- Exercise
I would like each line of the data that holds the word "agent" copied out.

- Materials provided
☆ ☆ ☆
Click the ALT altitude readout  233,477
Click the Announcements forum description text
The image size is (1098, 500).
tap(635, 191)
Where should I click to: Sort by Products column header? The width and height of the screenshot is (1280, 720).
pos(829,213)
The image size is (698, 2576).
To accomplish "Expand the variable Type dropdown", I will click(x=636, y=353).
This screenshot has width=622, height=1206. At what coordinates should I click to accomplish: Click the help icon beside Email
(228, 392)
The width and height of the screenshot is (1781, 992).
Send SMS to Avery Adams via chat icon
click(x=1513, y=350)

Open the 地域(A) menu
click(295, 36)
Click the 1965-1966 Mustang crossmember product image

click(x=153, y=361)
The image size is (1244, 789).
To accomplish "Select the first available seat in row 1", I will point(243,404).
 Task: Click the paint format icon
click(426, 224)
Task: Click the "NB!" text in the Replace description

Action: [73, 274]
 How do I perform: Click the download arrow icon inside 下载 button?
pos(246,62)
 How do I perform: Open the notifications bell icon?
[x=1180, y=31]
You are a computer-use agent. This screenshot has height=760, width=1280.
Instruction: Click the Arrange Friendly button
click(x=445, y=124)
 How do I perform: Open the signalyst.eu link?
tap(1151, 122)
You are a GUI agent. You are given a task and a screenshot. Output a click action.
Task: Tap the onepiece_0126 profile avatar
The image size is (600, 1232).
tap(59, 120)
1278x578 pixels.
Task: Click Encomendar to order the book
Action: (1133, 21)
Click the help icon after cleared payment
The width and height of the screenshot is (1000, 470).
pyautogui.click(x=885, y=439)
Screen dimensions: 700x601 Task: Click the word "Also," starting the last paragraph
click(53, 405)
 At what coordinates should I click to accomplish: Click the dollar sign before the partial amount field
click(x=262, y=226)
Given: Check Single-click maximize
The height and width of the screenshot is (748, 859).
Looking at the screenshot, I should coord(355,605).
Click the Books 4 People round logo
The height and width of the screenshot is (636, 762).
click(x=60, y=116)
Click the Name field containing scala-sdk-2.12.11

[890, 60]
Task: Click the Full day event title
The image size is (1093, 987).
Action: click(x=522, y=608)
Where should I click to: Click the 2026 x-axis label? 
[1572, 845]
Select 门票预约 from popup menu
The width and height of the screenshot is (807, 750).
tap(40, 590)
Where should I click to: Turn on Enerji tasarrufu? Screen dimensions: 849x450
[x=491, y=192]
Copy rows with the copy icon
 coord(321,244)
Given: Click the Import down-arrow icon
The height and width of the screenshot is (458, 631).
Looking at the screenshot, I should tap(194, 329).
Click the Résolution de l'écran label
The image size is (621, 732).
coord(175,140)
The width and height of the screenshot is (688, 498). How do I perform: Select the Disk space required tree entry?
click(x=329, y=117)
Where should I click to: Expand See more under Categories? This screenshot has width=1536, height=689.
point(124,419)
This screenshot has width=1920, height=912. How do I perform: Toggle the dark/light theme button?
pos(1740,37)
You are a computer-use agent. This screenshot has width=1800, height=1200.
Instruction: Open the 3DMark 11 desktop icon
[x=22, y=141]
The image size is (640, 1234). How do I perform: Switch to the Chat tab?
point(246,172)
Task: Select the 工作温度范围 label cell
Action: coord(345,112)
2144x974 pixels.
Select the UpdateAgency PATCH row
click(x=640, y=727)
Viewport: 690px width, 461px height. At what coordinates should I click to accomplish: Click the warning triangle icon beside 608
☆ ☆ ☆
- Task answer
You are a computer-use agent. This screenshot has height=760, width=1280.
You are a GUI agent. You are given a task and a screenshot. Output a click action.
You are a computer-use agent. This screenshot has width=1800, height=1200.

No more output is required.